Reviews

Classic Album Review: The Streets – Original Pirate Material

The thing that can really set apart a good album from a great one, is it’s ability to transport you somewhere, or take you to a different time. Original Pirate Material is a perfect example of this. On listening, you’re immediately taken to early noughties Birmingham where UK garage is on the rise and a gateway into success in the music industry.

The album kicks off with arguably one of the best opener’s ever, Turn The Page. The lyrics to which were inspired by 2000 film Gladiator, the lyric “I’m fourty-fifth generation Roman” being the dead giveaway for that one. Turn The Page has been the opening track on the setlist for their most recent UK tour too, some start.

The next two tracks were single releases, Has it Come to This? Origin of ‘lock down your aerial’, and Let’s Push Things Forward (released on my birthday in 2002, who knew).

The third and fourth single releases were Weak Become Heroes, and of course, the iconic Don’t Mug Yourself which tells of Skinner’s friend Calvin trying to guide him in the relationship department. The lyrics are wicked in this one, “she’ll want you much more for not hanging on, stop me if I’m wrong, stop me if I’m wrong, why should she be the one who decides whether it’s off or on or on or off or on?”, not to mention that it’s an absolute banger.

It took just over a year to record Original Pirate Material. The bulk of the album was recorded in an empty wardrobe with mattresses for echo reduction, in a room Skinner was renting in Brixton.

Mike-Skinner-The-Streets

One of the stand out points of the album for me is The Irony of it All in which Skinner brings us Terry, a proper bloke who is always down the pub, fighting and getting ‘paralytic’, and Tim, an unemployed graduate who sits on his sofa all day long smoking weed and such with his friends. It emphasises how drug users are often seen as the trouble causers when in fact it’s the pub dwellers who are usually the ones brawling and causing public disorder. The lyrics even look in to government funding for education vs the view that students are, to quote Terry “robbing us of our taxes”.

This is what really makes this album shine. The observational lyrics and the stories they tell throughout the whole record are interesting, witty, and often are still relatable now 16 years later. Going back to Terry from The Irony of it All, he says a number of times in the track how “if a war broke out I’d be on the frontline with ’em!”, sounds a bit brexity, right?

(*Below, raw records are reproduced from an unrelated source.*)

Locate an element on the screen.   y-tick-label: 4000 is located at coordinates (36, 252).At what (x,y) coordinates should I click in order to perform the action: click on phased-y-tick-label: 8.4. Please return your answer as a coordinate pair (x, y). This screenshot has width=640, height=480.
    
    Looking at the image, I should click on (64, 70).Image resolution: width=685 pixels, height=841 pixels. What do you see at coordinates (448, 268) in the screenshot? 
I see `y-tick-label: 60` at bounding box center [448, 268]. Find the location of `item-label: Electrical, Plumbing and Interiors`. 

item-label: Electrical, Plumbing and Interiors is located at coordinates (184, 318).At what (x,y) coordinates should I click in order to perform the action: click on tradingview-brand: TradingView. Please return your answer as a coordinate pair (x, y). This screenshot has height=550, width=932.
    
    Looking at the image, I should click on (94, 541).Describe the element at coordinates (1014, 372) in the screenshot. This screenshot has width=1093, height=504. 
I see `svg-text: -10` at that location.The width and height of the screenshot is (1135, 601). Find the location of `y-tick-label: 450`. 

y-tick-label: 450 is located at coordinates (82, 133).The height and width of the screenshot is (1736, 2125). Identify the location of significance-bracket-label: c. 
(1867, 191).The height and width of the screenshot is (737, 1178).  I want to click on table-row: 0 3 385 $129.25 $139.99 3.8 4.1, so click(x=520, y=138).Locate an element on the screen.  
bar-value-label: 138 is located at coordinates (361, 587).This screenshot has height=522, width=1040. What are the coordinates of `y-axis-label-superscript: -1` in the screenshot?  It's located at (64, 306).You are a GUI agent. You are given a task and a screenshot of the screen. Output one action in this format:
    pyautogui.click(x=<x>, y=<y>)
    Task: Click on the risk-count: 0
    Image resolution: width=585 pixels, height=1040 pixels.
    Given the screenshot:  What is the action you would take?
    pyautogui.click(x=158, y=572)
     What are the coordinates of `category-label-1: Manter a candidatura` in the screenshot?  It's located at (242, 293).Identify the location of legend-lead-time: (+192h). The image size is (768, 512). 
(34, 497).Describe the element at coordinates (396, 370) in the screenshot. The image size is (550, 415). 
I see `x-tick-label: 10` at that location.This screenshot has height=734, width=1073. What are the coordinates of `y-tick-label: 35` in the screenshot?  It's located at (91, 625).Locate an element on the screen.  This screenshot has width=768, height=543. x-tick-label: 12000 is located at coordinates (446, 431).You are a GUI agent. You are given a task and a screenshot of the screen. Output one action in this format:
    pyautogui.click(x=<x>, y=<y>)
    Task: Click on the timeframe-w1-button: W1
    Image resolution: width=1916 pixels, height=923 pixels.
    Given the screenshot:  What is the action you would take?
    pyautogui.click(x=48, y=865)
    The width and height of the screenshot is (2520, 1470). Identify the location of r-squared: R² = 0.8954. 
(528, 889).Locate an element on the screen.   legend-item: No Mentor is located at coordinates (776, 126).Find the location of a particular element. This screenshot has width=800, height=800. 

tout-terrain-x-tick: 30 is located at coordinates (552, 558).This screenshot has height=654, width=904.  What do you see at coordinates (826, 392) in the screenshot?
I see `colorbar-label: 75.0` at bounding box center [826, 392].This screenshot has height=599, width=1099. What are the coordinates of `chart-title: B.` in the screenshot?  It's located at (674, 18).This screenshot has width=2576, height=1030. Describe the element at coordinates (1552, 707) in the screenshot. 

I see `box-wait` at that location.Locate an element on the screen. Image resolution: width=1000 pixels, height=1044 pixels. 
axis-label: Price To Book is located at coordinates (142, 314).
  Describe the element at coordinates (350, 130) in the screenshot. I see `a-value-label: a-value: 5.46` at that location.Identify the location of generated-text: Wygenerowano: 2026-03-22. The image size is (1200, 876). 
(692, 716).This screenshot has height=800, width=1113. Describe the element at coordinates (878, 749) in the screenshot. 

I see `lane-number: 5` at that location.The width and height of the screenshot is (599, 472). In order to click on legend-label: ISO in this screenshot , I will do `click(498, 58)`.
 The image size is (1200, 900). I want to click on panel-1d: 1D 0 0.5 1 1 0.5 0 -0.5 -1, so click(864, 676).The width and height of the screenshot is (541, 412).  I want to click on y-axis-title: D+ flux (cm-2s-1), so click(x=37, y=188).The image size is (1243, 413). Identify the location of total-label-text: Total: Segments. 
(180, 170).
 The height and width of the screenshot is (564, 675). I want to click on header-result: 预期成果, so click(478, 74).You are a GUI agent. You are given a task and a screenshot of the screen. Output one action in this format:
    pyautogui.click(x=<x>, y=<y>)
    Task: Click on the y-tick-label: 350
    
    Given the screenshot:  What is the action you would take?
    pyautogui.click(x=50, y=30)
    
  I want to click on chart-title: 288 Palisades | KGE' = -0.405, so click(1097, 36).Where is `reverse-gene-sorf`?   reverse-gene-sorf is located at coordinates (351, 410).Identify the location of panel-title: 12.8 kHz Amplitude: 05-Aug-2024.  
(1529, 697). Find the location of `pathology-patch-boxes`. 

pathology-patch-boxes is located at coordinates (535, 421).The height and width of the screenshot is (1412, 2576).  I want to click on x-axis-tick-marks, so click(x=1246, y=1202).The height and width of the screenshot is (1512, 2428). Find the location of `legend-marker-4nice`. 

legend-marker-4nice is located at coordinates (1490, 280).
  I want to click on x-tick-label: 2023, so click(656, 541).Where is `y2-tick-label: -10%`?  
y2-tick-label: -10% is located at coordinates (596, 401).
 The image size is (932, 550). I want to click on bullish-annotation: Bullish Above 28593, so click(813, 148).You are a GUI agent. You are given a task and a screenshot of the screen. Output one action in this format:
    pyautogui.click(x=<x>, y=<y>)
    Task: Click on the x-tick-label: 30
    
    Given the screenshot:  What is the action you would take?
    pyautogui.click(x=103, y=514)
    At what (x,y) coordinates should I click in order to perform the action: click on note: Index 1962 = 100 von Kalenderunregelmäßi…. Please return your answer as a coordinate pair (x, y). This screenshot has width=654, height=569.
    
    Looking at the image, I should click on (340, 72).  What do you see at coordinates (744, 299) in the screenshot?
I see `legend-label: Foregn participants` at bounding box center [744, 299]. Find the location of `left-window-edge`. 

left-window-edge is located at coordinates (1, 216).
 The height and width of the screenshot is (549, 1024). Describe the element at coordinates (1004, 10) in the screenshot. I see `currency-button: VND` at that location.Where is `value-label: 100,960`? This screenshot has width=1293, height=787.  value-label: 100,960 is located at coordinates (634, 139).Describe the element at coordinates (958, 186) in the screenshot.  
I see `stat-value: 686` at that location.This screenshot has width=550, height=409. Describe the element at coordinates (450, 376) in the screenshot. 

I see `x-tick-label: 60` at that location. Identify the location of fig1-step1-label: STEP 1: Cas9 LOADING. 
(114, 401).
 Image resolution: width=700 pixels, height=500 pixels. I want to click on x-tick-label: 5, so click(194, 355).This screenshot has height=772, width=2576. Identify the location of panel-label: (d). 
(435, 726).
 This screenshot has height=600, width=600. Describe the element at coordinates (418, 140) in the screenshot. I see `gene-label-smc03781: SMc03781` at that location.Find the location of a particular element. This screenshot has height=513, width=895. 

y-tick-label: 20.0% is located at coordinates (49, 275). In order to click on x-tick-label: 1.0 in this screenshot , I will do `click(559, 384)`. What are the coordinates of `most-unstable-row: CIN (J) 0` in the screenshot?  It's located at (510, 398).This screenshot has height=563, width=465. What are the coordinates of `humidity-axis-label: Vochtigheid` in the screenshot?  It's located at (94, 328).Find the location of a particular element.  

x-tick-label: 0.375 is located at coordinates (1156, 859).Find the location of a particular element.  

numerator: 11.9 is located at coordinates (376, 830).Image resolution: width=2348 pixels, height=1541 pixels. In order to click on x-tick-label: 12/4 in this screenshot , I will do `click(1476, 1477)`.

Original Pirate Material is a really masterful album in the way that it it portrays the time it was made, the lyrics, the story, and the sound. Best of all, it still holds up now and sounds fresh, I’ve listened to it countless times and still found something new to enjoy every time. If you haven’t heard it yet, I really recommend giving it a listen, because this record really is for everyone.